REQUIRED ACTION | From the line containing "Task: Toggle the" through the end of the material below, output each line exactly as written, with pictures excluded.

▼▼▼

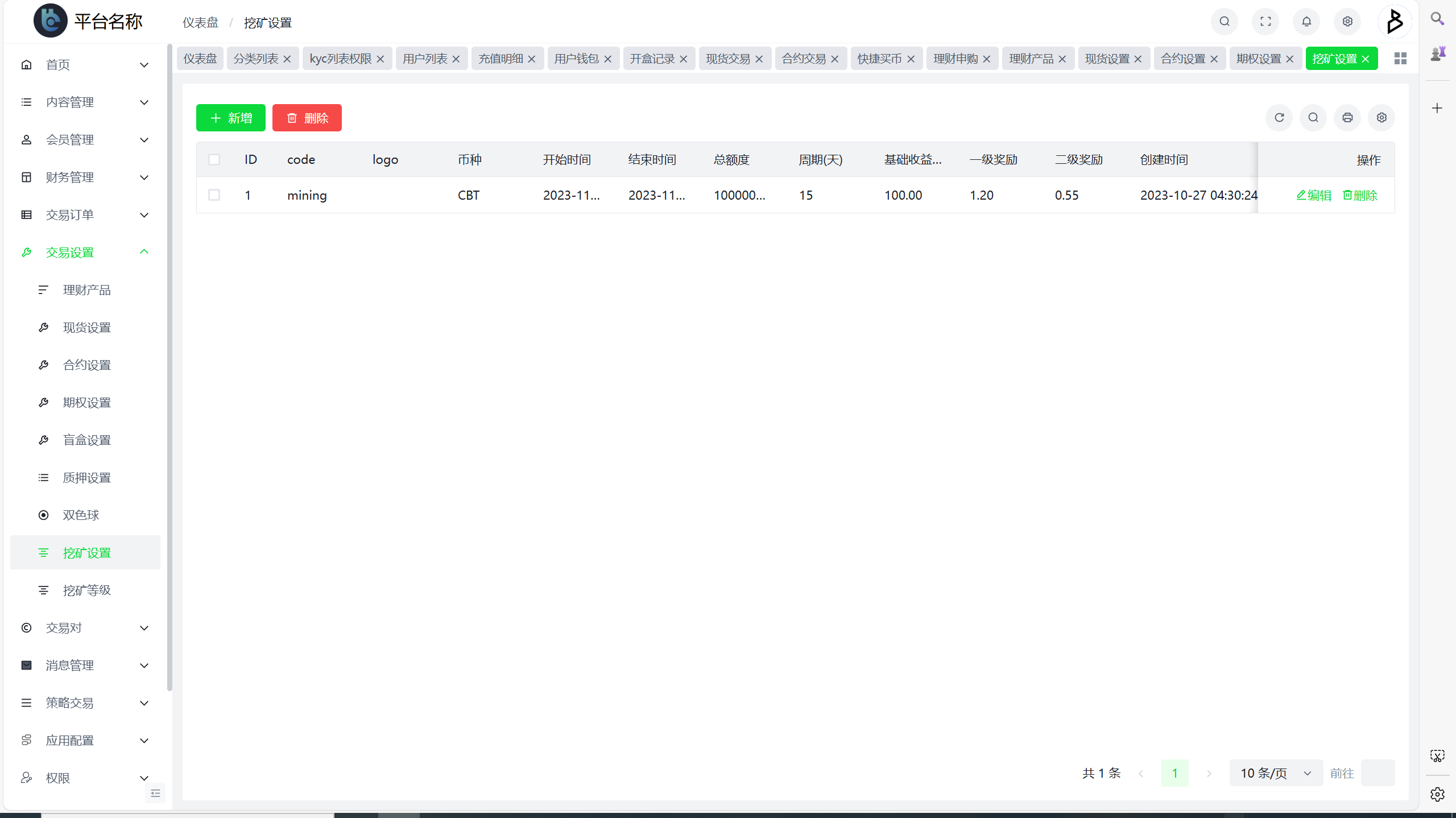
Task: Toggle fullscreen mode icon in header
Action: coord(1265,21)
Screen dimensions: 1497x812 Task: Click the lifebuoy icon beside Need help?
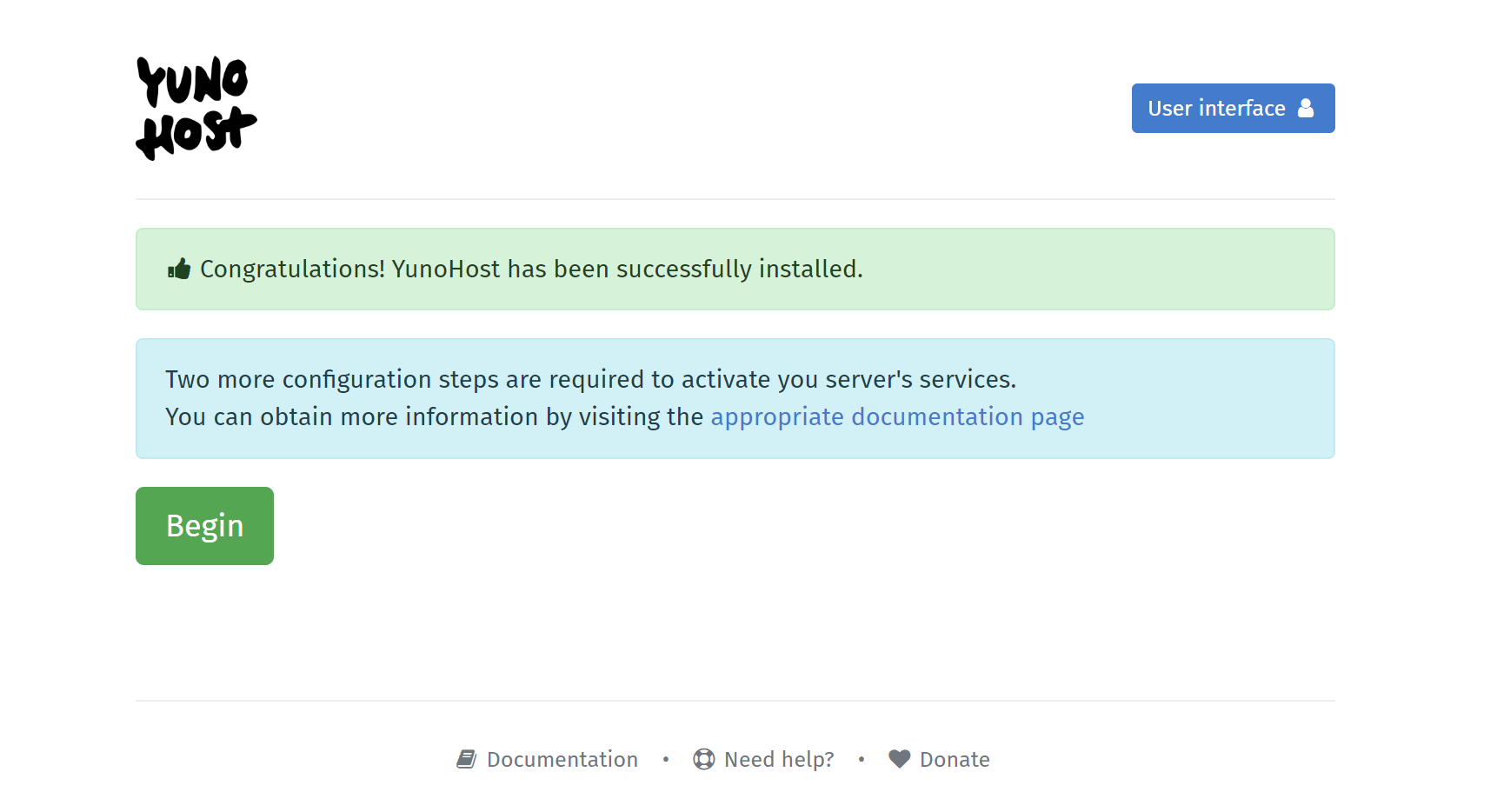(702, 758)
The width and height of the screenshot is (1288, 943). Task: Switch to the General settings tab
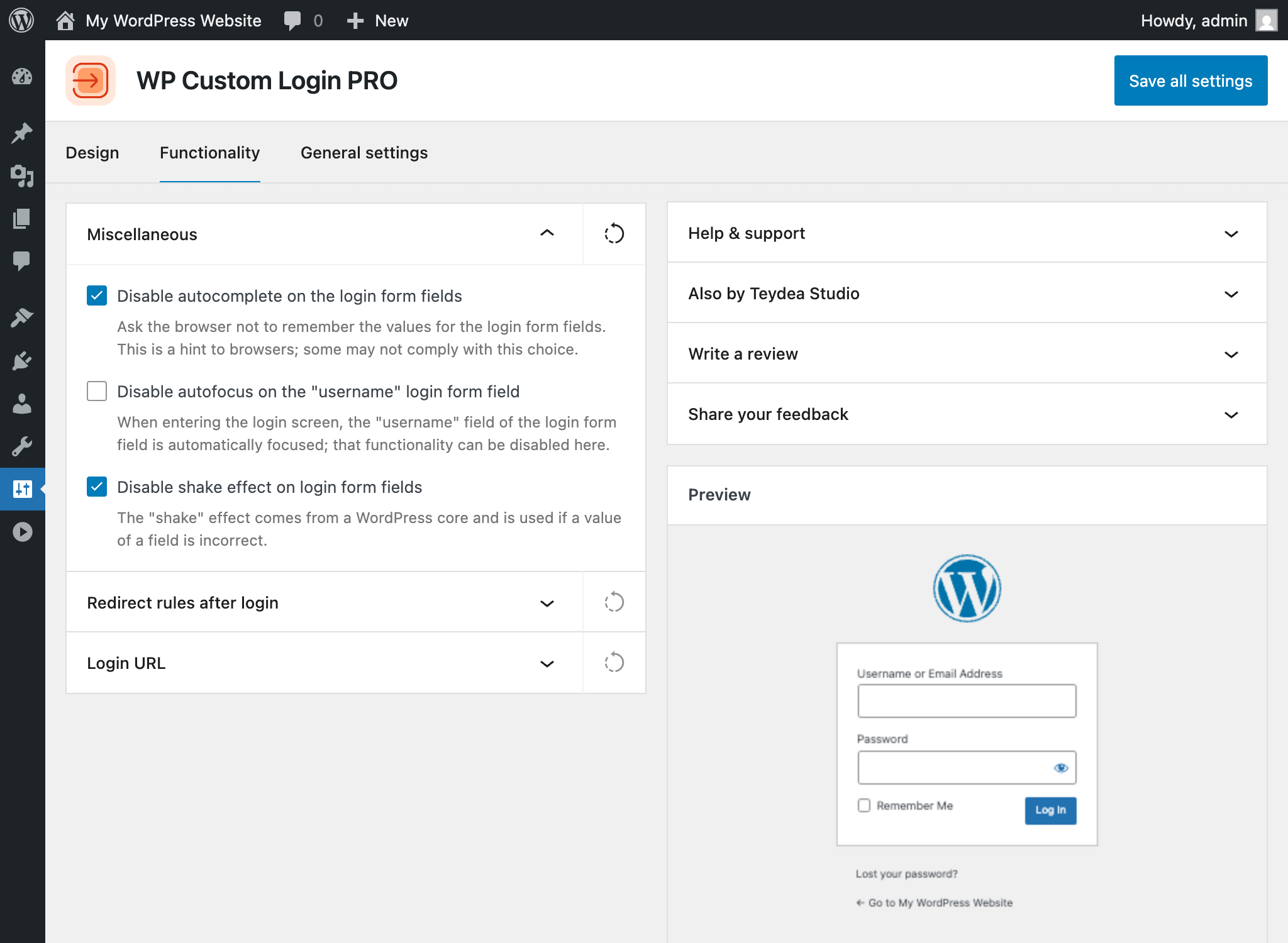click(x=364, y=153)
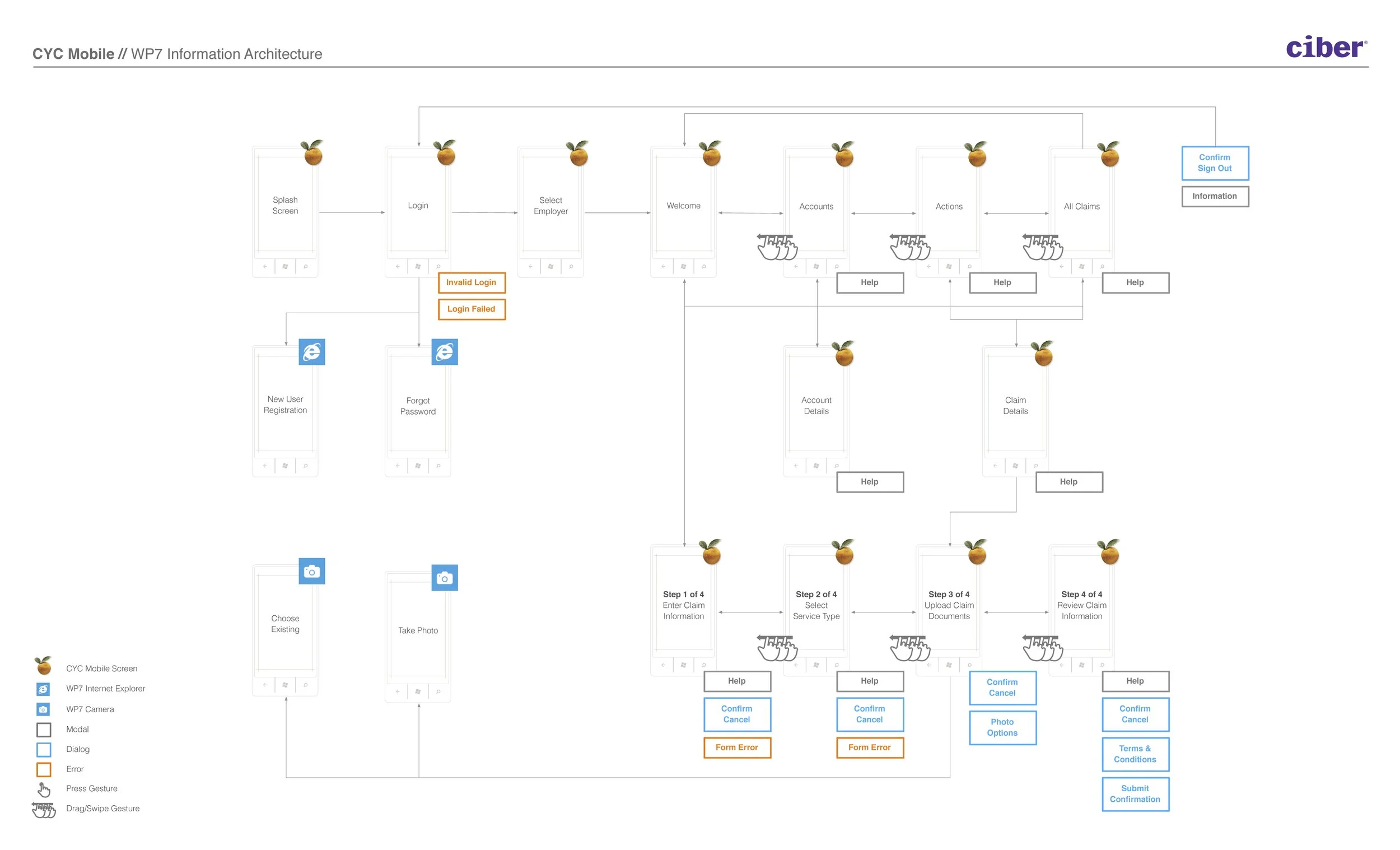This screenshot has height=850, width=1400.
Task: Click the Press Gesture hand icon in legend
Action: click(x=44, y=789)
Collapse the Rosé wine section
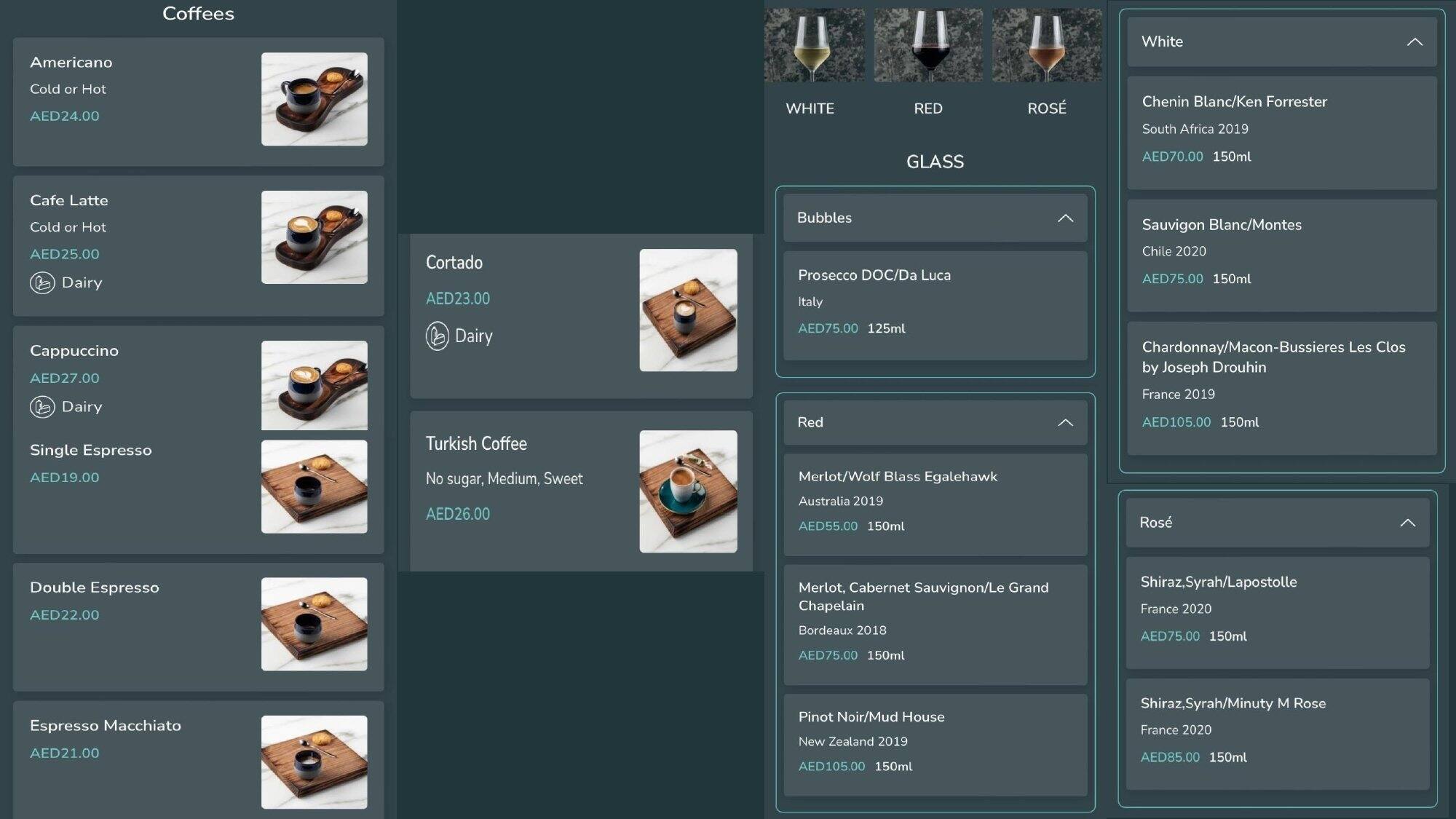This screenshot has height=819, width=1456. point(1407,523)
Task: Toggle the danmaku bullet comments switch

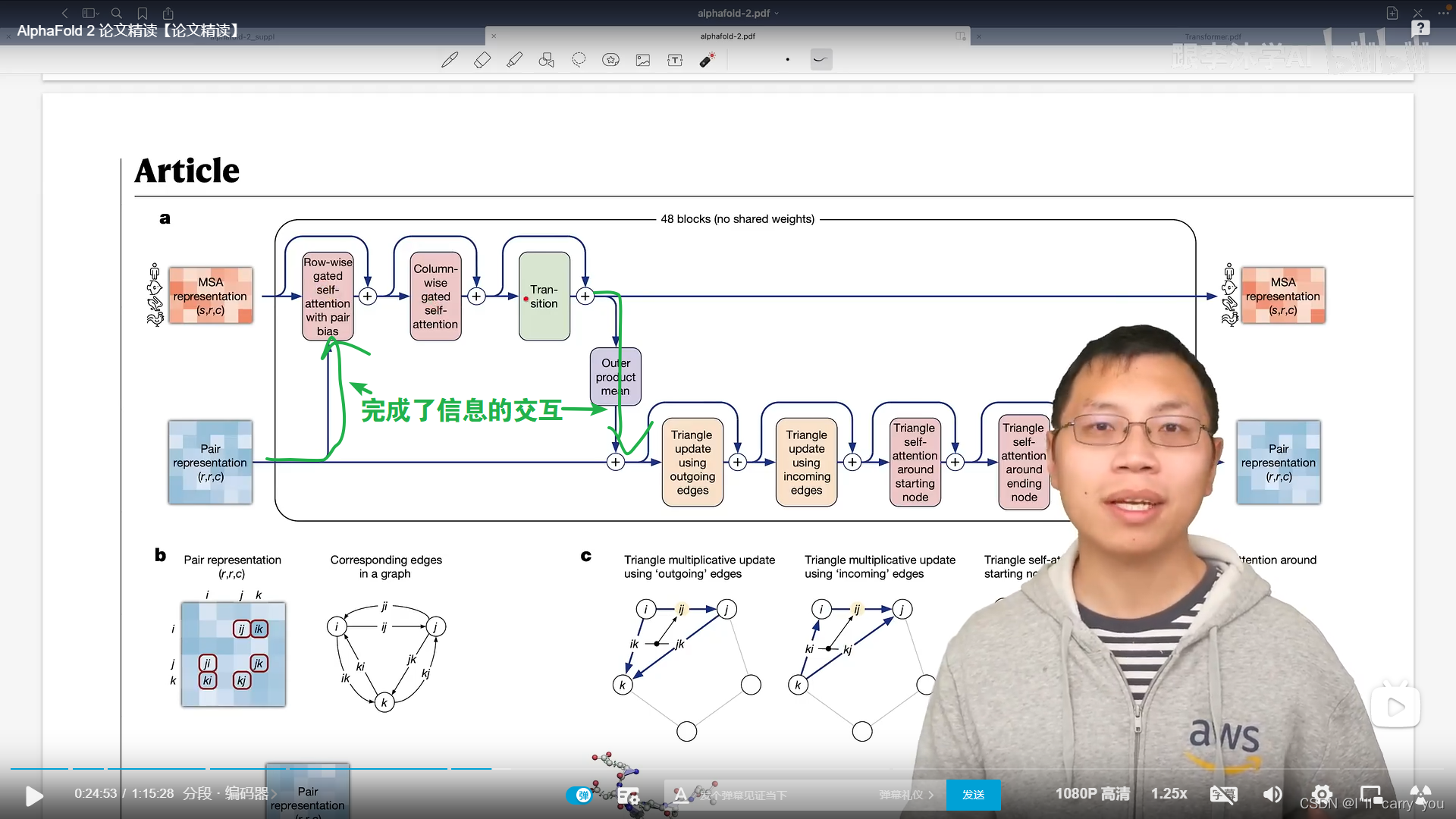Action: (x=580, y=795)
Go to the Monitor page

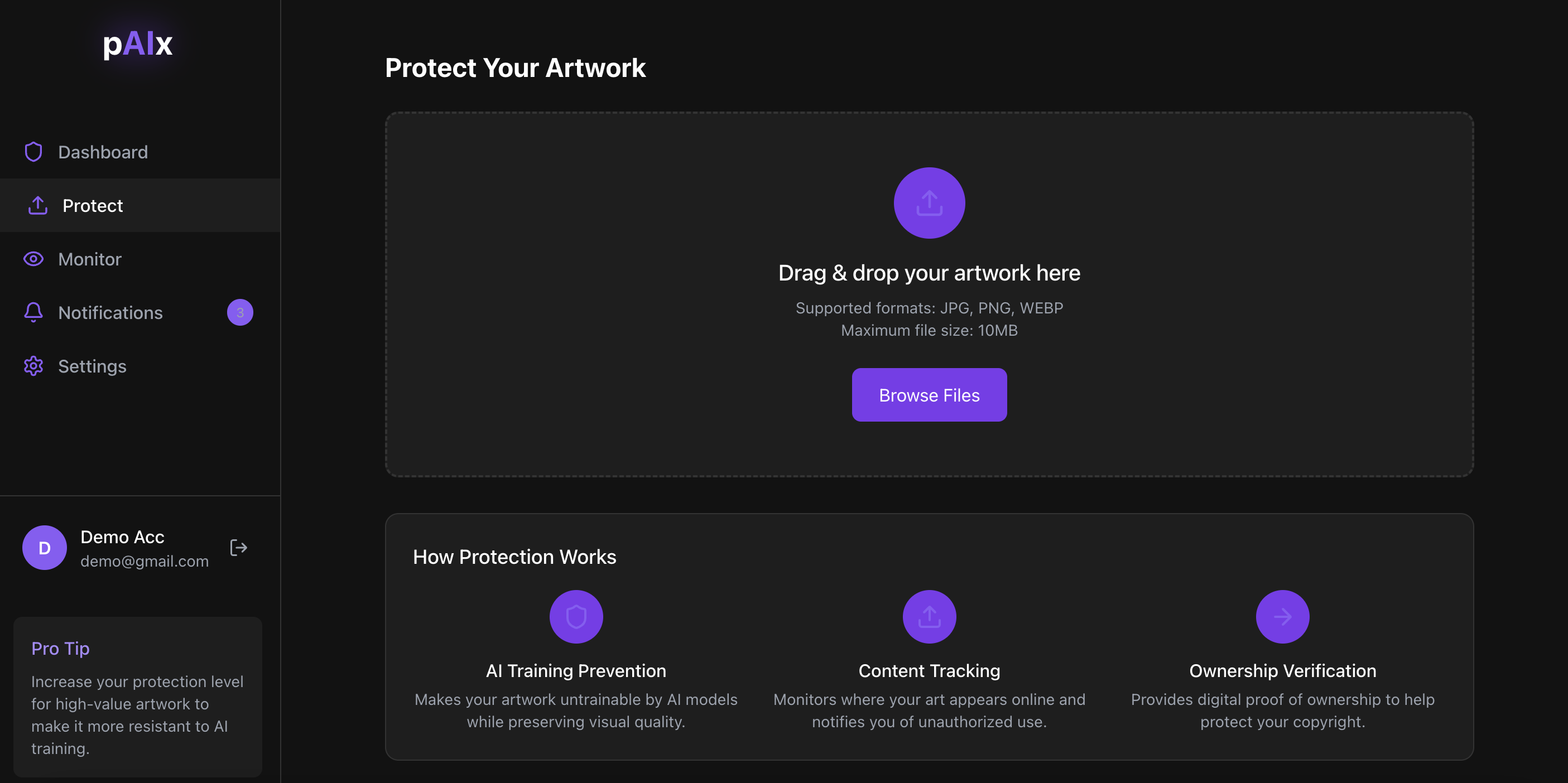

▲▲▲

ANSWER SECTION |
Task: Toggle the danmaku bullet comments switch

Action: (x=580, y=795)
Go to the Monitor page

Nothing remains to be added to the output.